Benim durumum o zaman çok zayıftı. Hiçbir iş yoktu. Babamın durumu biraz iyiydi. İnsanlar sosyete gibi düşünüyorlardı bizi. İş bulamıyordum. Kendi kendime bu işi zamanla benimsedim. Farklı işler de yaptım fakat hiç biri bunun gibi gelmedi bana, ben bunu iki gün aralıksız yapabilirim keyifli geliyor bana. Severek yapıyorum işimi. Hanımım artık yeter diyor ama üretebildiğim kadar üretmeyi düşünüyorum.
Eskiden bütün köy bu işi yapardı. Haftada bir kamyon dolusu iş Harbiye tüccarına satardık. Ama yapılması zor olduğu için bıraktılar. 50 yaşından büyük olanlar bu işi bilir. Umarım bizden sonra da kurs açıp devam ettirirler bunu. Zaten kültür bakanlığının başlattığı böyle bir projesi var. Öğretmenlik yapan bir oğlum var. O devam ettirmeyi düşünüyor. Bir dönem bize yardım ederek öğrenmişti bu işi.
Hammaddeniz nedir, nereden buluyorsunuz, nasıl renk veriyorsunuz ve tabiî ki desenleri kim nasıl yapıyor.
Tarlalardan, bahçelerden ve komşu köylerden topladığımız Buğdayın sapı, başakla tohum arası bölümü temizliyoruz ardından boyuyoruz. Boya olarak da Toz boyası ile kök boyasını karıştırıyoruz Solmaz ve zararlı değil. Çok kaynatıldığı için boya sağlam kalıyor uzun yıllar solmadan kullanılabiliyor.
Kilimlerde ve fotoğraflarda gördüğümüz desenleri karşımıza alıyoruz desen nasılsa biz de bazen aynısını yapıyoruz. Bazen de üstünde hafif değişiklikler yaparak yeni desenler üretiyoruz.
Peki, yaptığınız ürünleri kime satıyorsunuz?

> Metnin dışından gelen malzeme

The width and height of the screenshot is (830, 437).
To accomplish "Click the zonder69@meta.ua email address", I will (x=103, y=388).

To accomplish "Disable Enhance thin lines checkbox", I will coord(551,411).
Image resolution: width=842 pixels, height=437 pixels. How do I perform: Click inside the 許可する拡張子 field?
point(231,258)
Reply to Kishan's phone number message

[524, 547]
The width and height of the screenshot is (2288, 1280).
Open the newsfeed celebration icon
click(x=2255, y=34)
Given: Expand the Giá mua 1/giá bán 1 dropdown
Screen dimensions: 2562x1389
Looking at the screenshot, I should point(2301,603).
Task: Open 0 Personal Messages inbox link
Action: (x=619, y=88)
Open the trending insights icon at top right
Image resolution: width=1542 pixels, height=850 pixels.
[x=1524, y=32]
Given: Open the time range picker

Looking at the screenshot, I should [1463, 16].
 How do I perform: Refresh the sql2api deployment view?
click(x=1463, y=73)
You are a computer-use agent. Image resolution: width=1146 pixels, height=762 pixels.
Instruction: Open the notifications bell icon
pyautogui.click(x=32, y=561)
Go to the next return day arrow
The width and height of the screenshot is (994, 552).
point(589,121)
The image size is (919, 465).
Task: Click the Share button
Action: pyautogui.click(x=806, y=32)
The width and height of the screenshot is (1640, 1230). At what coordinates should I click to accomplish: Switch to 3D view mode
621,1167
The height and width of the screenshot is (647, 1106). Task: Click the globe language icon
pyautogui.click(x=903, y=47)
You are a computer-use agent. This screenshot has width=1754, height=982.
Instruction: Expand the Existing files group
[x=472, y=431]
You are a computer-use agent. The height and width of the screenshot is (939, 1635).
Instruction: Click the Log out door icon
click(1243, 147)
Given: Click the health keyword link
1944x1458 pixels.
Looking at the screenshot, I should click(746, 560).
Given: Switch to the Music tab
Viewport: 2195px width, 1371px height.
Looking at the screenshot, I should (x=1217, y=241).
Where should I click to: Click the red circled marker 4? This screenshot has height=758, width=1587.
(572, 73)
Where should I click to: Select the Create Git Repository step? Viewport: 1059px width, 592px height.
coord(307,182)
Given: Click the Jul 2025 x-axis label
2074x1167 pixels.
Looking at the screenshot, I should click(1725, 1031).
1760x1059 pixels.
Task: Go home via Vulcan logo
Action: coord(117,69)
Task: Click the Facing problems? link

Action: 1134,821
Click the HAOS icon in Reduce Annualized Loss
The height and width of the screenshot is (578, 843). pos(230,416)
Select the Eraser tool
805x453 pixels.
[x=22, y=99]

Eskiden Harbiyeli tüccarlara satardık şimdi ise fuarlar için istekler oluyor, telefon ediyorlar biz gönderiyoruz. 50 seneden beri bu işin içindeyiz Her gün bir kişi de olsa arayan oluyor. Tanıyorlar bizi artık. Kışın çalışıyoruz yazın fuarlara, istenilen yerlere gönderiyoruz. İyi iş yapıyoruz maddi açıdan. Yani bunların olması şans mı bilmiyorum. Ankara’dan geliyorlar öğretip gidiyorlar yani. Çevremiz sayesinde biz buralara kadar geldik.
Kültür Bakanlığının başlattığı “Her Ev Bir Atölye” projesine katılım nasıl, kurs ne kadar sürüyor, kimler katılıyor, öğrenebiliyorlar mı?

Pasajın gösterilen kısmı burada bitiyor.